__Description of the task__.
Write out the stretch of the listing below from the line containing "Task: Select the cat-eared" through the line containing "should pyautogui.click(x=1319, y=165).", reproducing each line word for word.

═════ Extracted entries

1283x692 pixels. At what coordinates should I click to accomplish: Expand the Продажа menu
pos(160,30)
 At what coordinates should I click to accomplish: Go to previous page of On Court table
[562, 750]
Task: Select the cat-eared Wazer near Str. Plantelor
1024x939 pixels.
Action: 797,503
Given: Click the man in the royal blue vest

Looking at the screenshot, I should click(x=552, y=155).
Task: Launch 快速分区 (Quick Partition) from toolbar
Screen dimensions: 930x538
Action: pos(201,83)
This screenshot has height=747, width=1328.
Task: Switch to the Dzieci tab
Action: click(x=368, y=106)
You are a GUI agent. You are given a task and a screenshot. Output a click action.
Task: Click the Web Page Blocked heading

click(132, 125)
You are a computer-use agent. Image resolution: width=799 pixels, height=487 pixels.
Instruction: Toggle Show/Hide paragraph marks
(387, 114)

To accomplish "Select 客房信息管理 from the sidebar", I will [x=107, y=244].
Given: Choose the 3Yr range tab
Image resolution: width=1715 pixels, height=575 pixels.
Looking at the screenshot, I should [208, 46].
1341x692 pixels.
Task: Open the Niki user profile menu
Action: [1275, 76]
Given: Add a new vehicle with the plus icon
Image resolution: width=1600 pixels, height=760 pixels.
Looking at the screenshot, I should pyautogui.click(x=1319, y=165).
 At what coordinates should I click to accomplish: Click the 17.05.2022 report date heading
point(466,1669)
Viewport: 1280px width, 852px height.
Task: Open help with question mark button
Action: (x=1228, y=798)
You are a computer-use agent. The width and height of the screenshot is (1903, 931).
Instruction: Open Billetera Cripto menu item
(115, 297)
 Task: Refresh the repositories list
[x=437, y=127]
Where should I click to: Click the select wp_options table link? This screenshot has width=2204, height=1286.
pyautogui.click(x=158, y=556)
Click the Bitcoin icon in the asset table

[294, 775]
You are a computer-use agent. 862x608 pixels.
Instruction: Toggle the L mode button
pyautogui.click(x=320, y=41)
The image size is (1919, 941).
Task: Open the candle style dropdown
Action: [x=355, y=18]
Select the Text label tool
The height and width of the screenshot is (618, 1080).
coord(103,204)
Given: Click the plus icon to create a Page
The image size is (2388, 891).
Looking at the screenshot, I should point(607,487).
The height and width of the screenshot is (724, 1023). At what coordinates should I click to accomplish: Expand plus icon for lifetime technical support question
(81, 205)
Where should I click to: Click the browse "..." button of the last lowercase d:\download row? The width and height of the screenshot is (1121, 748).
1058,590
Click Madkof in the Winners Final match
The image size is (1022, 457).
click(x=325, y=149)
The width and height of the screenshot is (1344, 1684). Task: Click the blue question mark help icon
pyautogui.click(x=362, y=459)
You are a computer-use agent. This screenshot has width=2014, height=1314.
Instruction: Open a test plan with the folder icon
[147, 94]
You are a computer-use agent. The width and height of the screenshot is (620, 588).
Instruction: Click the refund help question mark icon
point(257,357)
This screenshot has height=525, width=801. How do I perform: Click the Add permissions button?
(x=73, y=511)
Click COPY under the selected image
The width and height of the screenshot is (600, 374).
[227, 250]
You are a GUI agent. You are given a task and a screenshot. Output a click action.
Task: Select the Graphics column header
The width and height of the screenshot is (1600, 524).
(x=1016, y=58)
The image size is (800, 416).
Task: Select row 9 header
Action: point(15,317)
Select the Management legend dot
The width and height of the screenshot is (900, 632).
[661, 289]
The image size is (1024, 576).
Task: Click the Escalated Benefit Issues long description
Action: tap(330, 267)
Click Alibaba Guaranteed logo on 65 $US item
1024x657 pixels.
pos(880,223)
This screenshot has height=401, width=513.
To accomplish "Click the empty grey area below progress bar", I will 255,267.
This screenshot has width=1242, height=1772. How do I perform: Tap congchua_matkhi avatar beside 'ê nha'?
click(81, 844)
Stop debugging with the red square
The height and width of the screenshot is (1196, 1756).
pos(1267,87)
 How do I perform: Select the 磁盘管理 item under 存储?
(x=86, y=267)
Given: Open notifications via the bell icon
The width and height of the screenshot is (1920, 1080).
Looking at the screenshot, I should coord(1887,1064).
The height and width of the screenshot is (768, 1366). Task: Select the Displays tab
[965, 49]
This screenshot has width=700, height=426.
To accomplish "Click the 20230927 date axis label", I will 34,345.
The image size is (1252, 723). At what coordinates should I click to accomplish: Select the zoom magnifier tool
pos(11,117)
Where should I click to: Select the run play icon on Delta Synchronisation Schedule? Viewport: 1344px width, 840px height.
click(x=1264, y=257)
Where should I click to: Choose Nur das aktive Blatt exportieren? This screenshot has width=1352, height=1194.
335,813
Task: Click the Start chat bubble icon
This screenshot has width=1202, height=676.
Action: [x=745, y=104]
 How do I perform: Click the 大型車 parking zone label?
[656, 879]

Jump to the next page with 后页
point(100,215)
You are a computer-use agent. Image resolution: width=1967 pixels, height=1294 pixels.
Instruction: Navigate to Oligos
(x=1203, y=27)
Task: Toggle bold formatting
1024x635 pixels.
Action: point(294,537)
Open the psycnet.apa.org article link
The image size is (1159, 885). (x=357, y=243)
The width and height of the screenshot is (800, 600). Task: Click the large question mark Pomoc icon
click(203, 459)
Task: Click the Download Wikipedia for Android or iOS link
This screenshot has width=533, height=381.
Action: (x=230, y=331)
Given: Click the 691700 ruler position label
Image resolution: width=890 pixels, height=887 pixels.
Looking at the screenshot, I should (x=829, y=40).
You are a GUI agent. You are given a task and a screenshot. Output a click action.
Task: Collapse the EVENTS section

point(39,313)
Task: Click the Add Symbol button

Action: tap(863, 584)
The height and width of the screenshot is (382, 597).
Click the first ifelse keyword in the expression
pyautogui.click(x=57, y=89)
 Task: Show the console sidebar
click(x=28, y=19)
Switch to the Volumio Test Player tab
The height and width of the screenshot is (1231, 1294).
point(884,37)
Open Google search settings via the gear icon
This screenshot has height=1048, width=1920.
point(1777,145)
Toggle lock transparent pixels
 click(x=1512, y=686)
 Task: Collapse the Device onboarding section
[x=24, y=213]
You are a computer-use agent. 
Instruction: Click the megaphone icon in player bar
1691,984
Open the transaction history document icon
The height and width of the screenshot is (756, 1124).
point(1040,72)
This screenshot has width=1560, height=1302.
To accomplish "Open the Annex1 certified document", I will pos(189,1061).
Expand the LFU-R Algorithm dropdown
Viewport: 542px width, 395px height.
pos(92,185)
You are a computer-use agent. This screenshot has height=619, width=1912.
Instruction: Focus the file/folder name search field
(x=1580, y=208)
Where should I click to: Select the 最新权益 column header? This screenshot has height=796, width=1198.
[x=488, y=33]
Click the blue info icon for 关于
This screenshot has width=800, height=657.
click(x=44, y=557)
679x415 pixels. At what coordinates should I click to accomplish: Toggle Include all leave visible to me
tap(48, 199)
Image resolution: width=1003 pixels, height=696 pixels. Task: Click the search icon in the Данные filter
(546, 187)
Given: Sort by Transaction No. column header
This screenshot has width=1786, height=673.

══════════

__Response to the exercise__.
Task: Select the cat-eared Wazer near Str. Plantelor
1024x939 pixels.
Action: 797,503
Given: Click the man in the royal blue vest

Looking at the screenshot, I should click(x=552, y=155).
Task: Launch 快速分区 (Quick Partition) from toolbar
Screen dimensions: 930x538
Action: pos(201,83)
This screenshot has height=747, width=1328.
Task: Switch to the Dzieci tab
Action: click(x=368, y=106)
You are a GUI agent. You are given a task and a screenshot. Output a click action.
Task: Click the Web Page Blocked heading

click(132, 125)
You are a computer-use agent. Image resolution: width=799 pixels, height=487 pixels.
Instruction: Toggle Show/Hide paragraph marks
(387, 114)

To accomplish "Select 客房信息管理 from the sidebar", I will [x=107, y=244].
Given: Choose the 3Yr range tab
Image resolution: width=1715 pixels, height=575 pixels.
Looking at the screenshot, I should [208, 46].
1341x692 pixels.
Task: Open the Niki user profile menu
Action: [1275, 76]
Given: Add a new vehicle with the plus icon
Image resolution: width=1600 pixels, height=760 pixels.
Looking at the screenshot, I should pyautogui.click(x=1319, y=165).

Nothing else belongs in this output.